China And Reserves, A Straightforward Process Unnecessarily Made Into A Riddle


The fact that China reported a small increase in official “reserves” for February 2017 is one of the least surprising results in all of finance. The gamma of those reserves is as predictable as the ticking clock of CNY, in no small part because what is behind the changes in those balances are the gears that lie behind face of the forex timepiece. Yet, each and every time the delta pushes positive there is the same analysis as if anyone was prevented from reviewing the history so as to very easily see the regularity by which all this happens.

From the WSJ:

China’s foreign-exchange reserves rose last month for the first time in eight months due to Beijing’s concerted effort to stanch capital outflows as well as valuation changes in the stockpile’s assets.

That is almost always the interpretation, when reserves flash positive (and not even positive but also a lower negative) it must be due to the skill and precision of China’s much admired central bankers. From CNBC:

China has tightened rules on moving capital outside the country in recent months as it seeks to support the yuan currency and stem a slide in its foreign exchange reserves.

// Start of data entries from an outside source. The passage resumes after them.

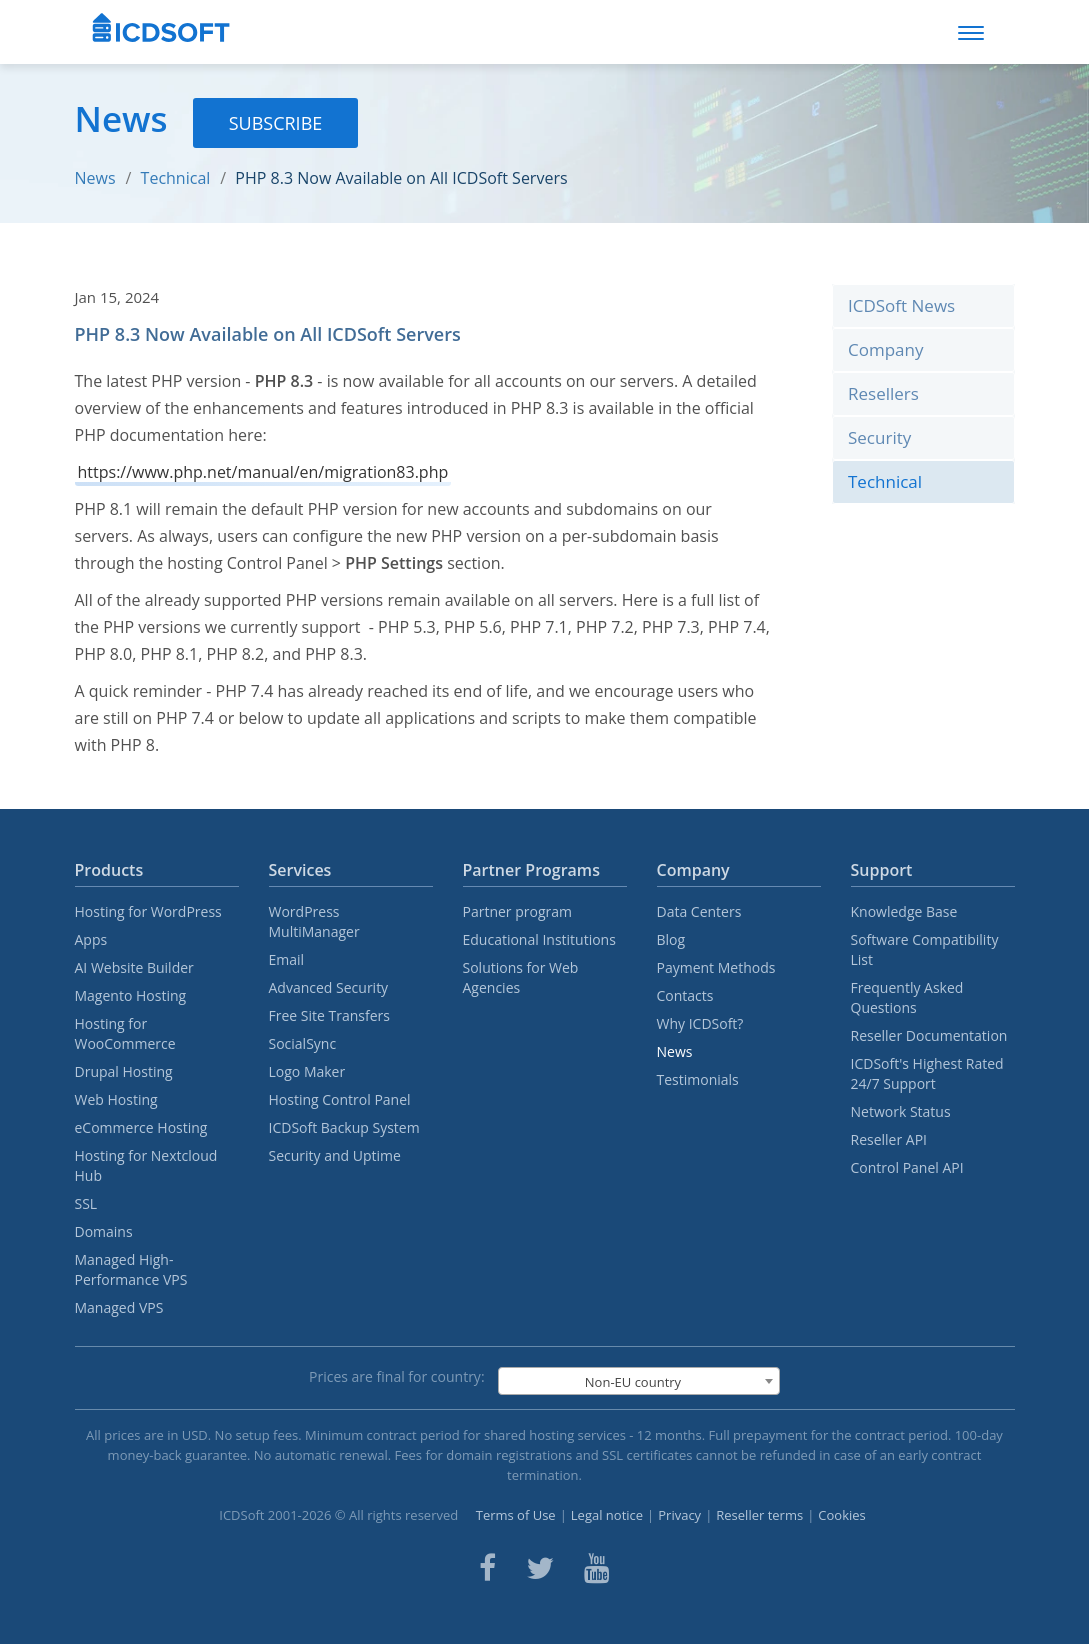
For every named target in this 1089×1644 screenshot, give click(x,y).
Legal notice (607, 1515)
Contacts (685, 995)
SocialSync (303, 1043)
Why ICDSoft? (700, 1023)
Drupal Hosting (124, 1071)
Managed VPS (119, 1307)
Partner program (518, 911)
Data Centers (699, 911)
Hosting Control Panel (340, 1099)
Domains (104, 1231)
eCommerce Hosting (141, 1127)
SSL (86, 1203)
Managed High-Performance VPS (131, 1269)
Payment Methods (716, 967)
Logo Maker (307, 1071)
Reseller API (889, 1139)
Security (879, 437)
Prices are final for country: (397, 1376)
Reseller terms (759, 1515)
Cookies (841, 1515)
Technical (176, 178)
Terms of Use (516, 1515)
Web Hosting (116, 1099)
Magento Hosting (131, 995)
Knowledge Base (904, 911)
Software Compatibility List (925, 949)
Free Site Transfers (329, 1015)
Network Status (901, 1111)
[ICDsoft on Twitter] (540, 1568)
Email (287, 959)
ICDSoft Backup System (344, 1127)
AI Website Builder (134, 967)
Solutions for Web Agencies (521, 977)
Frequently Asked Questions (907, 997)
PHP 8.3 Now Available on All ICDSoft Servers (401, 178)
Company (885, 349)
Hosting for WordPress (148, 911)
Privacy (679, 1515)
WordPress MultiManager (314, 921)
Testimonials (698, 1079)
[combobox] (639, 1381)
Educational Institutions (539, 939)
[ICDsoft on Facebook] (487, 1568)
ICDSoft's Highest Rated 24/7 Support (927, 1073)
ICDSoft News (901, 305)
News (95, 178)
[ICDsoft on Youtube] (597, 1568)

I wrote in early October 2015 when China’s assumed “outflows” merely dropped by half from the catastrophic level reached that August that mainstream commentary was setting itself up for this very repeated miscalculation.

In any situation where banks are funding “dollar” positions on a client’s behalf triggers this reserve; the transactions where the client is providing “dollars” to banks are not. Looking at that factor from the bland, orthodox perspective might lead to “curbing the yuan’s depreciation” as a reason for the peculiar arrangement here, while the wholesale view suggests a multi-layered tactic to suppress difficulties within China’s end of the global “dollar” short.

For one, it seems to have worked, at least for the month of September. While China still reported dollar outflows, -$43.26 billion, they were far less than anticipated and less than half of what was reported in the amazing “run” of August (-$93.9 billion). Predictably, that has led already to pronouncements that “it” is “over.”